***** TESTO DI PARTENZA *****

La seconda modalità di finanziamento che Trump prevede di mettere a disposizione dei privati affinché gli stessi accettino di investire nella realizzazione di nuove opere infrastrutturali consiste nella creazione di una banca per le infrastrutture. Non si tratta di un’idea totalmente nuova in quanto già il governo canadese ha annunciato la nascita, nel corso del 2017, della Canadian Infrastructure Bank con il compito di contribuire al finanziamento del piano di investimenti nel settore infrastrutturale dell’ordine di 132 miliardi di dollari entro il 2028. L’idea canadese è di attrarre nel settore 4 dollari di capitali privati per ogni dollaro investito dal governo (di fatto finanziando con risorse pubbliche il 20% di un nuovo investimento infrastrutturale mediante l’acquisto di partecipazioni in società di progetto, l’erogazione di prestiti o il rilascio di garanzie e lasciando che il restante 80% sia sostenuto da investitori privati).

*****

* LE TUE ISTRUZIONI: Riproduci integralmente il testo di partenza, senza cambiare nulla. L'elenco qui sotto non ha alcun legame con il testo di partenza.

***** RIGHE DI DATI *****

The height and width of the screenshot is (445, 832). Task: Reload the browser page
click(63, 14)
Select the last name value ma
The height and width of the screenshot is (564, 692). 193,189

*****

* RISPOSTA SCRITTA:
La seconda modalità di finanziamento che Trump prevede di mettere a disposizione dei privati affinché gli stessi accettino di investire nella realizzazione di nuove opere infrastrutturali consiste nella creazione di una banca per le infrastrutture. Non si tratta di un’idea totalmente nuova in quanto già il governo canadese ha annunciato la nascita, nel corso del 2017, della Canadian Infrastructure Bank con il compito di contribuire al finanziamento del piano di investimenti nel settore infrastrutturale dell’ordine di 132 miliardi di dollari entro il 2028. L’idea canadese è di attrarre nel settore 4 dollari di capitali privati per ogni dollaro investito dal governo (di fatto finanziando con risorse pubbliche il 20% di un nuovo investimento infrastrutturale mediante l’acquisto di partecipazioni in società di progetto, l’erogazione di prestiti o il rilascio di garanzie e lasciando che il restante 80% sia sostenuto da investitori privati).